**What the exercise asks:** The answer is the line that contains "Instruction: Click the" followed by every later line of the entries below, each repeated exactly, and nothing else.

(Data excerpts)
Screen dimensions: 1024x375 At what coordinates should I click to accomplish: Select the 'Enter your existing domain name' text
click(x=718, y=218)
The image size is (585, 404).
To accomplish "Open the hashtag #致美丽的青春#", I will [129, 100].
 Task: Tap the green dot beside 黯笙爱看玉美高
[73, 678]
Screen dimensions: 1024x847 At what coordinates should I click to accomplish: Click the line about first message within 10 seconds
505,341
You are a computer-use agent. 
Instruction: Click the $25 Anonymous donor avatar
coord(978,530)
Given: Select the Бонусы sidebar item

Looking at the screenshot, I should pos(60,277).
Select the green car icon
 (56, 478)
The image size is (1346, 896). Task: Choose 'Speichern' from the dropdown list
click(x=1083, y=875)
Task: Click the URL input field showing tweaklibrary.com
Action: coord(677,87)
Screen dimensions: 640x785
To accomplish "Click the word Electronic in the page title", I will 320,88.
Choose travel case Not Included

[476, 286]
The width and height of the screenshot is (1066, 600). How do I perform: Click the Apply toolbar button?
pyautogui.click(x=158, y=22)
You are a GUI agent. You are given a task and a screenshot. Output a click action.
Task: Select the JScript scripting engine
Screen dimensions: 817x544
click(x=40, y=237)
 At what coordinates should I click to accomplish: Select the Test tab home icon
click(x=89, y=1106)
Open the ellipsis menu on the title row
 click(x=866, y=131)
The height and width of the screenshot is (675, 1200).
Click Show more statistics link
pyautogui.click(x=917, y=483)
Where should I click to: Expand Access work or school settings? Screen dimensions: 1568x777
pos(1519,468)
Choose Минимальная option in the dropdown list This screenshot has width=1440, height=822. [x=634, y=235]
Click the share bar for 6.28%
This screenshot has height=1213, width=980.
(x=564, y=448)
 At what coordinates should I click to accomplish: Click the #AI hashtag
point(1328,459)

**Your solution:**
Instruction: Click the $25 Anonymous donor avatar
coord(978,530)
Given: Select the Бонусы sidebar item

Looking at the screenshot, I should pos(60,277).
Select the green car icon
 (56, 478)
The image size is (1346, 896). Task: Choose 'Speichern' from the dropdown list
click(x=1083, y=875)
Task: Click the URL input field showing tweaklibrary.com
Action: coord(677,87)
Screen dimensions: 640x785
To accomplish "Click the word Electronic in the page title", I will 320,88.
Choose travel case Not Included

[476, 286]
The width and height of the screenshot is (1066, 600). How do I perform: Click the Apply toolbar button?
pyautogui.click(x=158, y=22)
You are a GUI agent. You are given a task and a screenshot. Output a click action.
Task: Select the JScript scripting engine
Screen dimensions: 817x544
click(x=40, y=237)
 At what coordinates should I click to accomplish: Select the Test tab home icon
click(x=89, y=1106)
Open the ellipsis menu on the title row
 click(x=866, y=131)
The height and width of the screenshot is (675, 1200).
Click Show more statistics link
pyautogui.click(x=917, y=483)
Where should I click to: Expand Access work or school settings? Screen dimensions: 1568x777
pos(1519,468)
Choose Минимальная option in the dropdown list This screenshot has width=1440, height=822. [x=634, y=235]
Click the share bar for 6.28%
This screenshot has height=1213, width=980.
(x=564, y=448)
 At what coordinates should I click to accomplish: Click the #AI hashtag
point(1328,459)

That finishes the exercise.